Supplied material
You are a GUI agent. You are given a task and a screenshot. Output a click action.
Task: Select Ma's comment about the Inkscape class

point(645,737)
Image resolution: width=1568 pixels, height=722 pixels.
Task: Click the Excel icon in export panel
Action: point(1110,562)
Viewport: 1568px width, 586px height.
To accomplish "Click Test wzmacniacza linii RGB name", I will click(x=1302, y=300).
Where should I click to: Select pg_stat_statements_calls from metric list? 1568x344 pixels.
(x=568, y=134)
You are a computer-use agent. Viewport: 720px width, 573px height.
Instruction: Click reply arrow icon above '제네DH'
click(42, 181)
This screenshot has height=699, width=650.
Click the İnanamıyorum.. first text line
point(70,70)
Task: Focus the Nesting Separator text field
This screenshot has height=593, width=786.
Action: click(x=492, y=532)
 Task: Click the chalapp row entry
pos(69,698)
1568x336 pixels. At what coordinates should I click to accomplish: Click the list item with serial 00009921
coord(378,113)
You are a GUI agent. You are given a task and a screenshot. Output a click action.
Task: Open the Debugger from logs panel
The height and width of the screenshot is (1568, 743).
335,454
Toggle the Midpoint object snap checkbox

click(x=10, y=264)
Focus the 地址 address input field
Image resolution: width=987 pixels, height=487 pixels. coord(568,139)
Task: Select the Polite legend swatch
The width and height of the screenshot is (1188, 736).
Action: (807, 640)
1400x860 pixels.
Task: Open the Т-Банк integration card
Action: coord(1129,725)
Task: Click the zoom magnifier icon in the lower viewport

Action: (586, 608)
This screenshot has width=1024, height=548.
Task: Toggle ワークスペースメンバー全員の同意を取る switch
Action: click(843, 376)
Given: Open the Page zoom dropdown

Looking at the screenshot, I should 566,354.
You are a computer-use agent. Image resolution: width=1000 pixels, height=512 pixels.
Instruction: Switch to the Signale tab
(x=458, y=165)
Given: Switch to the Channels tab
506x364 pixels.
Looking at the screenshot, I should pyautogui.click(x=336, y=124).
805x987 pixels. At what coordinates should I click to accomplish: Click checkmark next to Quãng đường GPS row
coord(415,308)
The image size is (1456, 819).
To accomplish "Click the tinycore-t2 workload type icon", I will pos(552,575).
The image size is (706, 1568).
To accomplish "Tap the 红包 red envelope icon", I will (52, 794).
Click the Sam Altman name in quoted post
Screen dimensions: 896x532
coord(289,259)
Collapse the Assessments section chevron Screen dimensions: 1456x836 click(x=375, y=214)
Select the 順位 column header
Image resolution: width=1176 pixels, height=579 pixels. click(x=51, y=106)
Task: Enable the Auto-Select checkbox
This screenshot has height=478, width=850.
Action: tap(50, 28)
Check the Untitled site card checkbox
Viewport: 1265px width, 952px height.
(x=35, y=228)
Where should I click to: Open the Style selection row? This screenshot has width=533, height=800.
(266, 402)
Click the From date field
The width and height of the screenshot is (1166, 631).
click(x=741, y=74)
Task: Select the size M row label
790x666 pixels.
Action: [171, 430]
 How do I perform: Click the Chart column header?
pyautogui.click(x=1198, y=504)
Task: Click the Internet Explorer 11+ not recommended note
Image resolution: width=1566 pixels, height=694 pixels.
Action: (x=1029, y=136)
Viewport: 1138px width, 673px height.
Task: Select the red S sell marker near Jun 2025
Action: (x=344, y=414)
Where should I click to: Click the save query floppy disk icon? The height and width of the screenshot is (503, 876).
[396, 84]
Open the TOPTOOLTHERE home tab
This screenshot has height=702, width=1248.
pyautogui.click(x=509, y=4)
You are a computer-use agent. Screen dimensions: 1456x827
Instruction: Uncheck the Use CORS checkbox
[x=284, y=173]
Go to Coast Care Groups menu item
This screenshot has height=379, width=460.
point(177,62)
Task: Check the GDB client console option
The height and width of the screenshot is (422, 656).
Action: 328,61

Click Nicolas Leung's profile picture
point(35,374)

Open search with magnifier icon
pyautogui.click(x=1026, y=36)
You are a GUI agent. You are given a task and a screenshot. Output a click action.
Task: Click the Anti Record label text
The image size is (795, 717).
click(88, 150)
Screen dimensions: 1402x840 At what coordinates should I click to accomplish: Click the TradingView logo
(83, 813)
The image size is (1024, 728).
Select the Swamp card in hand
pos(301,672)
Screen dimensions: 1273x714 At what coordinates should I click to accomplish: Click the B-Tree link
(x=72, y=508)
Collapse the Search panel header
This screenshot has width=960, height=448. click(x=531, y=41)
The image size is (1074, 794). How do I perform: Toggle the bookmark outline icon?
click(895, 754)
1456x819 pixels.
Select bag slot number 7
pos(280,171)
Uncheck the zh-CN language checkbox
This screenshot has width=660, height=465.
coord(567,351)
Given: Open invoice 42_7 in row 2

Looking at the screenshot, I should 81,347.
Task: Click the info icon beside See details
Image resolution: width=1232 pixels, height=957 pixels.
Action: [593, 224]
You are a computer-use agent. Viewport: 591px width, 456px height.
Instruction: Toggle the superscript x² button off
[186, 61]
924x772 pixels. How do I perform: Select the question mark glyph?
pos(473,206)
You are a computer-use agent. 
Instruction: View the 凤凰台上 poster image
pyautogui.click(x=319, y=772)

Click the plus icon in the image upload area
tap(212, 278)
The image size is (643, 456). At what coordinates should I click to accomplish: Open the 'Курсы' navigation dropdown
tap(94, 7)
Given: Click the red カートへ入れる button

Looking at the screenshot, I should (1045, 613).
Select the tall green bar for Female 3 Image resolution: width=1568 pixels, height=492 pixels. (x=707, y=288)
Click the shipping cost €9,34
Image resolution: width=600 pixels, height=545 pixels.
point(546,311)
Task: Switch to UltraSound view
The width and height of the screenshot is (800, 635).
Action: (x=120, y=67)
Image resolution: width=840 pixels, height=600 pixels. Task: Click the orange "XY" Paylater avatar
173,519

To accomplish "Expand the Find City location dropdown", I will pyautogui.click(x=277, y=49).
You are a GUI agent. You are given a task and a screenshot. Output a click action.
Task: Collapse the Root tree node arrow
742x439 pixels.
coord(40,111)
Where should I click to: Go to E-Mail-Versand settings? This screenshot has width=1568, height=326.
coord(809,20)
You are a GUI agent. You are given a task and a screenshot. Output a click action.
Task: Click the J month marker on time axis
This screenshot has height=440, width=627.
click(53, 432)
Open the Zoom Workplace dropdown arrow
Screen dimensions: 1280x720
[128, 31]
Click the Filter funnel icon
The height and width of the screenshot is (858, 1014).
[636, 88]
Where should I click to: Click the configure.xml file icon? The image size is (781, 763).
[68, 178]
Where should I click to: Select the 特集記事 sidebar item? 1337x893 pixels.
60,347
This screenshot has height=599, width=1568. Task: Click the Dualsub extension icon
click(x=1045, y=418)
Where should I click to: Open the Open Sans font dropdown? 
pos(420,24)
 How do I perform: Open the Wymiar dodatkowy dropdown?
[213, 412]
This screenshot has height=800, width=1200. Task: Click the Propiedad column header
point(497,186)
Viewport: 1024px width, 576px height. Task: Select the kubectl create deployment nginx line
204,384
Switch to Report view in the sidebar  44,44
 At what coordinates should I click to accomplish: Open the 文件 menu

What to produce
From the material above, state how many lines hold the word "label", giving nothing but the number.

Expected output
2